- Passage provided
Single by Mariah Carey featuring Anderson .Paak

from the album Here for It All
- Released: September 26, 2025
- Studio: Conway (Los Angeles, CA); Honey Snow (Aspen, CO);
- Genre: R&B
- Length: 3:44
- Label: Gamma
- Songwriters: Mariah Carey; Brandon Paak Anderson; Daniel Moore II; Jarius Mozee; Jason Pounds; Kenya Rae Johnson;
- Producers: Mariah Carey; N.W.I.; Daniel Moore II;

Mariah Carey singles chronology
| "Sugar Sweet" (2025) | "Play This Song" (2025) | "Nothing Is Impossible" (2026) |

Anderson .Paak singles chronology
| "Too Bad" (2025) | "Play This Song" (2025) |  |

Music video
- "Play This Song" on YouTube

= Play This Song =

2025 single by Mariah Carey featuring Anderson .Paak

"Play This Song" is a song by American singer-songwriter Mariah Carey featuring fellow American singer-songwriter Anderson .Paak. It was released on September 26, 2025, as the third single from Carey's sixteenth studio album, Here for It All (2025), through her own imprint, Mariah, and the media company Gamma. Written in collaboration between Carey and Paak, the song also has Daniel Moore II, Jarius Mozee, Jason Pounds and Kenya Rae Johnson sharing writing credits. Production was handled by Carey, Moore II, Paak, Mozee and Pounds (billed as NWI). Sonically, the song is derived from 70's music and Motown sound, while also being an R&B song.

"Play This Song" has lyrics of a push-and-pull between two estranged lovers with a sour yet subtle message of giving up on someone, while also trying to reigniting the relationship. Most music critics compared the sound to that of musical superduo Silk Sonic, Paak's collaborative work with Bruno Mars, with their chemistry being the object of praise. Commercially, the track became the third top twenty entry from Here for It All on the US Billboard Hot R&B Songs chart, reaching number 11. A music video for the song premiered on September 26, 2025, while both performed the song on The Tonight Show Starring Jimmy Fallon three days later.

- Required tasks
a) According to the article on "Play This Song," what position did the track reach on the US Billboard Hot R&B Songs chart?
b) Extend the article on "Play This Song" by writing the next part, beginning after its final sentence.

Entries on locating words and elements
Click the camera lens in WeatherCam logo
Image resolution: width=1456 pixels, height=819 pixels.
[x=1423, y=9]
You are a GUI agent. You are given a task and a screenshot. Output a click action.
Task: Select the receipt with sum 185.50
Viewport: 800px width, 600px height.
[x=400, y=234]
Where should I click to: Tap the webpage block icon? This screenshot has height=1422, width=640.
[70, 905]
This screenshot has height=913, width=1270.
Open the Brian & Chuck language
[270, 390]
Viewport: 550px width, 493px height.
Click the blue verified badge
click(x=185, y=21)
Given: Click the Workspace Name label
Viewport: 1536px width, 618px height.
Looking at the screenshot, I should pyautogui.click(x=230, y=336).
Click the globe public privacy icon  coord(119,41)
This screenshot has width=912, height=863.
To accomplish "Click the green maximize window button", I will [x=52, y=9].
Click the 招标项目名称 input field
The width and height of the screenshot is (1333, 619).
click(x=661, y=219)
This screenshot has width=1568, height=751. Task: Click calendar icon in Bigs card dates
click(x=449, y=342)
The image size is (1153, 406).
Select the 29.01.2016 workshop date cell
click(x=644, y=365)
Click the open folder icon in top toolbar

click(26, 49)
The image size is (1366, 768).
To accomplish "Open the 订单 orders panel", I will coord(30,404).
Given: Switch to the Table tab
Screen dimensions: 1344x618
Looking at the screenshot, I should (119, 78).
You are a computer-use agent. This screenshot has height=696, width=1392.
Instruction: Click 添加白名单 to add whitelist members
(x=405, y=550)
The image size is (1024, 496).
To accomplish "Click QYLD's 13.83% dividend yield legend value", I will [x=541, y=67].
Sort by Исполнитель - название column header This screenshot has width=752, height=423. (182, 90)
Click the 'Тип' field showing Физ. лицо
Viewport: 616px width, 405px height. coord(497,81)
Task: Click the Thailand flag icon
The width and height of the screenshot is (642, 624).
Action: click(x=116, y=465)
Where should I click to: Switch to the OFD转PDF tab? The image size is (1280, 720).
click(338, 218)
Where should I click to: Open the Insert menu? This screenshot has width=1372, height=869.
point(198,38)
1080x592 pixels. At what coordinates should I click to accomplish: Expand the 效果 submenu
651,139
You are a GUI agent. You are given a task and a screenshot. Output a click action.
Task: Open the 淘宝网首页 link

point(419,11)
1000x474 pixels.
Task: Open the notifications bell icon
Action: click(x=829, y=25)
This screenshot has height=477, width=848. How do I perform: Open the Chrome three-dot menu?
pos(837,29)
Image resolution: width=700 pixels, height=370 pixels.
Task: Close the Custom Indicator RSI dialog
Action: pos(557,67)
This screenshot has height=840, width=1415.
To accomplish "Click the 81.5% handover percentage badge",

- Results
a) Number 11.

b)
==Background and release==
Paak first revealed that he was working on new music with Carey during an interview with Track Star in May 2025, where he wore a Mariah Carey T-shirt from her merch collection, and revealed that he was working on new music with the singer for her upcoming album. Upon Carey revealing the tracklist of Here for It All via social media on August 27, 2025, it was confirmed that Paak would be featured on a track on the album titled "Play This Song". Commenting on the collaboration in September 2025, Carey spoke to Gayle King on CBS Mornings, where she described Paak as "brilliant" and "a really a great artist". As confirmed by Forbes contributor Chris Malone Méndez, the song is "a working relationship birthed out of both her and her son’s love for Silk Sonic."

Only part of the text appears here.